Monday, 17 August 2020

Chromosomal Aberration (Part II)

 

To access and download PowerPoint presentation on 'Chromosomal Aberration' click on the link below:


NUMERICAL CHANGES OF CHROMOSOME

 The changes in the number of chromosomes are usually described as variations in the ploidy of the organism.

 Organisms with one or more complete sets of chromosomes are said to be euploid.

 Organisms that carry more than two sets of chromosomes are said to be polyploid and the level of polyploidy is described by referring to a basic chromosome number, usually denoted n.

      Haploids: carry a single set of chromosomes (n)

      Diploids: carry two chromosome sets (2n)

      Triploids: carry three chromosome sets (3n)

      Tetraploids: carry four chromosome sets (4n)

• An individual of a normally diploid species that has only one chromosome set is called a monoploid to distinguish it from an individual of a normally haploid species (n).


POLYPOIDS AND ANEUPLOIDS:

• Organisms in which a particular chromosome, or chromosome segment, is under- or overrepresented are said to be aneuploid. These organisms usually suffer from genetic imbalance.

 Aneuploidy refers to a numerical change in part of the genome, usually just a single chromosome, whereas polyploidy refers to a numerical change in a whole set of chromosomes.

 Aneuploidy implies a genetic imbalance, but polyploidy does not.




ANEUPLOIDY

 Aneuploidy describes a numerical change in part of the genome, usually a change in the dosage of a single chromosome. This includes individuals that:

      have an extra chromosome

      are missing a chromosome

      have a combination of these anomalies

      have a chromosome whose one arm has been deleted

The under- or overrepresentation of a chromosome or a chromosome segment can affect a phenotype.

An organism in which a chromosome, or a piece of a chromosome, is underrepresented is referred to as a hypoploid.

 An organism in which a chromosome or chromosome segment is overrepresented is referred to as a hyperploid.

Causes of aneuploidy:

Nondisjunction in the course of meiosis or mitosis:

 Disjunction is another word for the normal segregation of homologous chromosomes or chromatids to opposite poles at meiotic or mitotic divisions.

 Nondisjunction is a failure of this process, in which two chromosomes or chromatids incorrectly go to one pole and none to the other.

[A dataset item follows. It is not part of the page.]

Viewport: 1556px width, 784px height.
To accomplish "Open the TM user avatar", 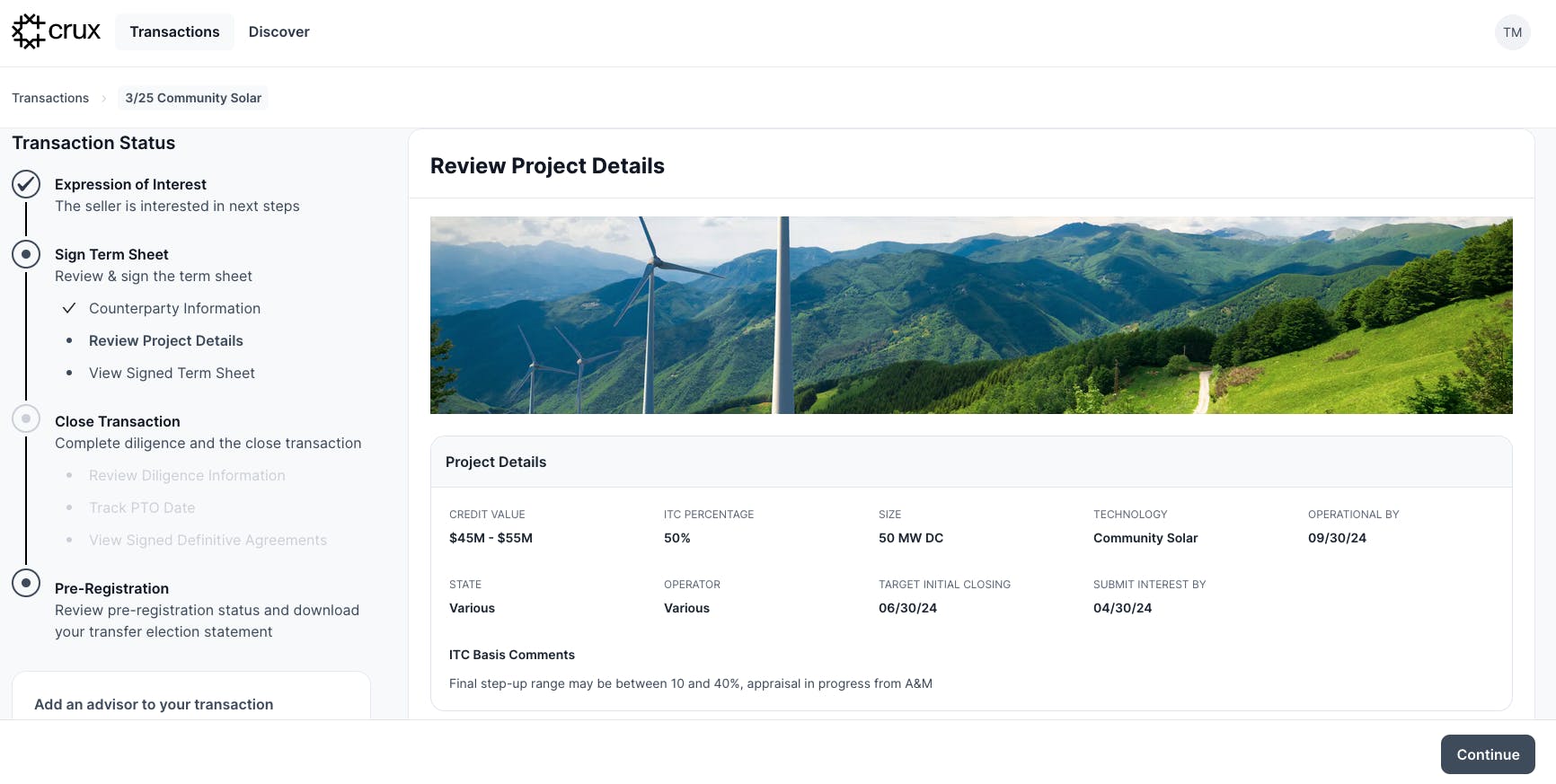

Loss of a chromosome that has a centromeric deletion.

Loss of the small chromosome produced by Robertsonian translocation.


ANEUPLOIDY TYPES

Nullisomic

2n - 2

Missing both copies of a homolog in a diploid

Monosomic

2n - 1

Missing one copy of a homolog in a diploid

Trisomic

2n + 1

Having an extra copy of one homolog in a diploid

Tetrasomic

2n + 2

Having two extra copies of one homolog in a diploid

Disomic

n + 1

Having an extra copy of a homolog in a haploid


NULLISOMY

Nullisomy occurs when both the homologs in the otherwise diploid genome is missing.

This is represented as 2n-2.

The number of possible nullisomics in an orga­nism will be equal to the haploid chromosome number.

Although nullisomy is a lethal condition in diploids, an organism such as bread wheat, which behaves meiotically like a diploid although it is a hexaploid, can tolerate nullisomy.

The four homoeologous chromosomes apparently compensate for a missing pair of homologs.

In fact, all the possible 21 bread wheat nullisomics have been produced. Their appearances differ from the normal hexaploids; furthermore, most of the nullisomics grow less vigorously.

MONOSOMY

Monosomy occurs when one chromosome is missing in an otherwise diploid individual.

 It is represented as 2n – 1.

• The number of possible monosomies in an organism is equal to the haploid chromosome number.

• When one copy of each of two non-homologous chromosomes are lost, it is called double monosomy (2n – 1 – 1).


 Suppose, gene A/a is on chromosome 2 where 'A' is dominant, and 'a' is recessive (mutant). Crosses of a/a with monosomic for chromosome 1 will give all progeny with A/a genotype. But, crosses of a/a with monosomic for chromosome 2 will give the following progenies:  A/a (50%) and  a/0 (50%). he appearance of recessive phenotype in the heterozygotes indicate a missing chromosome.


Turner Syndrome:

• In humans, there is only one viable monosomic, the 45, X karyotype.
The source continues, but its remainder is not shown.